When Bloomberg’s Businessweek magazine asked him “if RIM managers can make the tough decisions needed to keep pace with the alligators and hammerheads in Cupertino and Mountain View”, he replied: “Canadians are very cautious. It’s a good human attitude, not hurting anyone, being really careful. That was something I had to learn here.” Germans, he said, tend to be more blunt. He said that in order to steer the company back on track he is willing to play the role of the hard-charging German.

Businessweek surmised that “RIM’s best hope for navigating safely out of the valley of the shadow of death is to convince business professionals that they don’t have to abandon their BlackBerrys in search of things like faster Web browsing and better apps, but that they ought to trade in their trusty BlackBerry for a new one.”

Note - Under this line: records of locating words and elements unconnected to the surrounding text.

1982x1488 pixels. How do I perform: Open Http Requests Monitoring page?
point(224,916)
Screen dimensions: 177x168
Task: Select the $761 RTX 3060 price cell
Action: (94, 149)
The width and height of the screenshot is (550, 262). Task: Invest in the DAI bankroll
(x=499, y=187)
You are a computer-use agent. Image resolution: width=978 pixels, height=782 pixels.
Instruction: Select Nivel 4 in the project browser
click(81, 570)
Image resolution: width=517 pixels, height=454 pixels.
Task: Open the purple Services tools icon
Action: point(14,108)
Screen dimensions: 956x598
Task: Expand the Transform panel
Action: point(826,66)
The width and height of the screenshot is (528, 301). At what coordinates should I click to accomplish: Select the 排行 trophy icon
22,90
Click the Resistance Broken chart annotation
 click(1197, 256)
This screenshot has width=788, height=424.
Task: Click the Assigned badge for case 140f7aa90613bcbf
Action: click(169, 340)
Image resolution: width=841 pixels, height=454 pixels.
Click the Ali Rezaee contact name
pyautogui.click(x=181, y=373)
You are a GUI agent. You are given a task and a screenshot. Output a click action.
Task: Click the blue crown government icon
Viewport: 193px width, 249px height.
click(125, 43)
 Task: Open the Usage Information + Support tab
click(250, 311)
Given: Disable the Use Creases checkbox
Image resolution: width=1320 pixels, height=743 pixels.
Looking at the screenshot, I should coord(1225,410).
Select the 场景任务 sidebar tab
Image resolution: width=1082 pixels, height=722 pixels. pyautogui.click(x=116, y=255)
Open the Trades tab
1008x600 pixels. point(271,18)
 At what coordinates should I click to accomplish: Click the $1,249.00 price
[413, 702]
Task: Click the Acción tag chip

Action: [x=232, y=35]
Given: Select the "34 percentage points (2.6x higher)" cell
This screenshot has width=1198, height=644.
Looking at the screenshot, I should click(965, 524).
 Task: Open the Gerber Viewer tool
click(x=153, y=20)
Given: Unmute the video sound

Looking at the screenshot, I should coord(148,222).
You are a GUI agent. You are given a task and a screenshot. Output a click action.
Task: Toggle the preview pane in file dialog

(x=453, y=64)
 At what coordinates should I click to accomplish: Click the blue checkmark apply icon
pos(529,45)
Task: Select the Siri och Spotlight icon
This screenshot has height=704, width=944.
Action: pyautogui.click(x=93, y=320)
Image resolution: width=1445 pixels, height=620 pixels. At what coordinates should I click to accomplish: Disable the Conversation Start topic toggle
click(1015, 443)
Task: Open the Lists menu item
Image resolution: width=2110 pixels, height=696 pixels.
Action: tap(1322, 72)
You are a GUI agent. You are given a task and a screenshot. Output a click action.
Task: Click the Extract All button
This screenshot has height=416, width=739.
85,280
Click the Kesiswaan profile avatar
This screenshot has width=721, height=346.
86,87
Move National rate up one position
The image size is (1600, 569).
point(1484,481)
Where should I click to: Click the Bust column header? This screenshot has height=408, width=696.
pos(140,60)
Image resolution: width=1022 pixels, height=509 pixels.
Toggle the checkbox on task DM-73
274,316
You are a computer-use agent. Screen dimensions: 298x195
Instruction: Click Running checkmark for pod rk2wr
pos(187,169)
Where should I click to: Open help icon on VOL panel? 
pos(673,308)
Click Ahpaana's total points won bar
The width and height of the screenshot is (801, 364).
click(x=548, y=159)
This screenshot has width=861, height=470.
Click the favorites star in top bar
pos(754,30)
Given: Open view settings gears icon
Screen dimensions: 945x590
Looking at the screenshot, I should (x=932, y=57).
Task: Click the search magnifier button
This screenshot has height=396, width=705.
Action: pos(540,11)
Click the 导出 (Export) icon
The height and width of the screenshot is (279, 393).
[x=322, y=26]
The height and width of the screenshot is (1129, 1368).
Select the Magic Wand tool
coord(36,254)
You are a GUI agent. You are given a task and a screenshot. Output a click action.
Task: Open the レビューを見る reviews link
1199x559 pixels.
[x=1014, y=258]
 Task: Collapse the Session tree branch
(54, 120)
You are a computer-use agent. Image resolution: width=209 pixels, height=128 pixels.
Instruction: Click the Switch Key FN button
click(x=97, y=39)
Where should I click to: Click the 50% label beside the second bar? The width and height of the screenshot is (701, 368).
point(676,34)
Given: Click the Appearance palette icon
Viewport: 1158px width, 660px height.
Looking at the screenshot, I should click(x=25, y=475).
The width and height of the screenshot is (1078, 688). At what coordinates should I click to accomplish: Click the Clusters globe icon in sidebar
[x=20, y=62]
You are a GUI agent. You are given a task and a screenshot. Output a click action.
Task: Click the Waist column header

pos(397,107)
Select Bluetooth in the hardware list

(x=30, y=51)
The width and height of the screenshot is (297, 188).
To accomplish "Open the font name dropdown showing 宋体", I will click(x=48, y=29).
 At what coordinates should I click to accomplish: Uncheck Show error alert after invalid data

But, Businessweek warned, it will be tough. RIM must now face competitors with deep pockets. It doesn’t matter if RIM still has $2 billion in cash on hand. It has to face Apple with its $40.9 billion war chest, Microsoft has $26.7 billion, and Google has $11.1 billion. And in emerging markets, RIM will be under increasing pressure from low-cost, discount handset vendors. Serious threats abound on the high and low ends of the market, Businessweek concludes.

The German born CEO described his mission well: to effectively differentiate the BlackBerry in a way that consumers will find attractive. “Now if you go exactly where your competitors are, you’re dead,” he says. “If we try to be Apple, we will fail.”

Innovation and customer focus. Things companies today cannot afford to forget.

A bedtime story

Man in bed with wife, slides his hand slowly across her back and shoulders, down towards her legs, moves back towards top and stops.

Wife gasps: “Why did you stop?”

Man: “Found my BlackBerry, you can go to sleep now.